Inside Angle
From 3M Health Information Systems
Industry disruption may finally impact “It’s the pricing” conundrum
One of the most enlightening insights from a recent University of Washington research study is that pricing contributes to ever-escalating healthcare costs. Since 2003, the annual rate of growth of healthcare spending has averaged 4.5 percent, which is more than two and half times the average rate of inflation over that same period (1.9 percent).
The study, published in the Journal of the American Medical Association (JAMA), explores the role of pricing in relation to an aging baby-boomer population, overall population growth, as well as service utilization and disease prevalence. Researchers from the University of Washington’s Institute for Health Metrics and Evaluation seek to explain the $933 billion increase in healthcare spending from 1996 to 2013.
Interestingly, service utilization and disease prevalence together explain only two percent of the increase. Given that it has been a long journey to reduce inpatient utilization and address medical necessity on short length of stay discharges, this is a welcome finding.
Most compelling was the study’s analysis that pricing was responsible for 50 percent of the increase in costs. Specifically, diabetic patients were identified as the single largest cohort with pricing variation, primarily for pharmaceuticals. Separately and not surprisingly, an aging population was a strong influence on rising prices, along with an increase in the overall population.
So, if pricing is a major factor in rising healthcare costs… now what?
First, keep in mind this is not a new phenomenon. Many of us remember a widely publicized article “It’s the prices, stupid” from 2003. Much of economic theory says that healthcare pricing is influenced by true competition, minimum barriers to entry and accessibility. These factors, however, often don’t pertain to our local healthcare ecosystem.
…To understand the changing landscape of healthcare and where we might find opportunity to affect pricing, perhaps we need to consider what is taking shape both within and outside the healthcare marketplace.
In the past six months we have seen two large healthcare merger deals turned down by the federal courts (Anthem/Cigna and Aetna/Humana) as well as the announcement of two strategic partnerships (Amazon/Berkshire/JPMorgan and CVS/Aetna). Larger entities may have opportunity to drive pricing while our economic system is based on free enterprise and minimizing barriers to entry.
…and as costs increase, money is being left on the table, representing an untapped market and undelivered healthcare.

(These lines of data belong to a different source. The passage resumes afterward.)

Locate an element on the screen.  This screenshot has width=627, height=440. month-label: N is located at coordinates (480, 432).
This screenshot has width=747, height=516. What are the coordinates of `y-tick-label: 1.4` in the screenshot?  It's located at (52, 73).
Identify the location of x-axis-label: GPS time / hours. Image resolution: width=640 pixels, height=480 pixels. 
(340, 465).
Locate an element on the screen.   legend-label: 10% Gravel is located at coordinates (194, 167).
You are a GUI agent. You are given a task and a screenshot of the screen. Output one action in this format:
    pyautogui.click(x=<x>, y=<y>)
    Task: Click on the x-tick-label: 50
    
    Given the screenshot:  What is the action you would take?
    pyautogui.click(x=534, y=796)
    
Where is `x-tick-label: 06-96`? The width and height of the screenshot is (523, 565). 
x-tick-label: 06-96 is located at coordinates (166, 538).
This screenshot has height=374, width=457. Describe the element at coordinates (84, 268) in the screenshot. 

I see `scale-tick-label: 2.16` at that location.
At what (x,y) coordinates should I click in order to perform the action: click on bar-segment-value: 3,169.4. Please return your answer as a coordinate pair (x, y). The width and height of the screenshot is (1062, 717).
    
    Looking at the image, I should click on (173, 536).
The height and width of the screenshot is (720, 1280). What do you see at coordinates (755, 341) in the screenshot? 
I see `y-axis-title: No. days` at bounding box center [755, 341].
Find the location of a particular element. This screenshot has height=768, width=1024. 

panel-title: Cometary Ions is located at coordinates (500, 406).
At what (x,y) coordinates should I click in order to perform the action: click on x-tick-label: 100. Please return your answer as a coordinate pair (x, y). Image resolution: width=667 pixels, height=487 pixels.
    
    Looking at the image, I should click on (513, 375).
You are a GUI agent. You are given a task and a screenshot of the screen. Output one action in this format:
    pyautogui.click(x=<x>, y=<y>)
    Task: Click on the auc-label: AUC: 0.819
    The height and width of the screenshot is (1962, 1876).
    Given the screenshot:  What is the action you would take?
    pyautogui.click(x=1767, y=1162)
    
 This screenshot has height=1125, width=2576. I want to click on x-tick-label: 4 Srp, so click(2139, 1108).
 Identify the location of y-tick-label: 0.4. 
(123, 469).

Increasingly, industry leaders must address issues facing members with high-deductible plans where the cost impact is either cash out of pocket or choosing to go without care. It is estimated that nearly eight percent of members do not fill prescriptions due to cost considerations.
… but can we reasonably expect changes in prices in the short term?
It is not surprising that change often does not come from within. How can we engage healthcare stakeholders in changing what is known, familiar and entrenched in current business processes and systems? We can look to other market sectors as examples of the how to successfully respond to disruption and manage change.
At the end of the day, increasing consumer awareness of pricing, escalating costs and an aging baby-boomer population are just some of the pressing forces leading us to a new healthcare ecosystem with different players. Who will be around during this journey of disruption? Those entities (investors, providers, insurance plans) able to look through the prism of change and see opportunity.
Katie Christensen is a healthcare consulting manager within the Population and Payment Solutions group of 3M Health Information Systems.
Do you suggest more transparency in doctor/provider offices with regard to a charge amount for a standard visit?
There are so many variations (complexity, insurance, etc.), but is it worthwhile to post an “average” price for visits so patients have greater awareness of the amount?
Yes! …. And I separately/additionally address this in a separate blog: How can we expect rational decision-making when we are ill-informed?
https://hisinsideangle.wpengine.com/blog-post/consumer-directed-health-plans-rational-economic-theory-triple-aim/
“Given the financial considerations, do any of us know what the mid-level E&M charge is for each of our neighboring hospitals? Or how it compares to the urgent care clinic? How about the charge for a stress test? Chest x-ray? CMS charge-level data by HCPCS can be quite illuminating…albeit not readily available in the public forum.
Even the motivated healthcare consumer is confronted with challenges to understand price. The exact CPT code is oftentimes not specifically known prior to the date of service, and furthermore, it is not a straightforward process to efficiently evaluate price and quality across the provider community.”
There are a few ways to handle it of course … but it is in all of our interest, and in the interest of triple aim, that consumers have a greater appreciation of their exposure, options and coverage if we are expecting that we act as rational consumers. Of course all the more relevant to folks on a high deductible plan.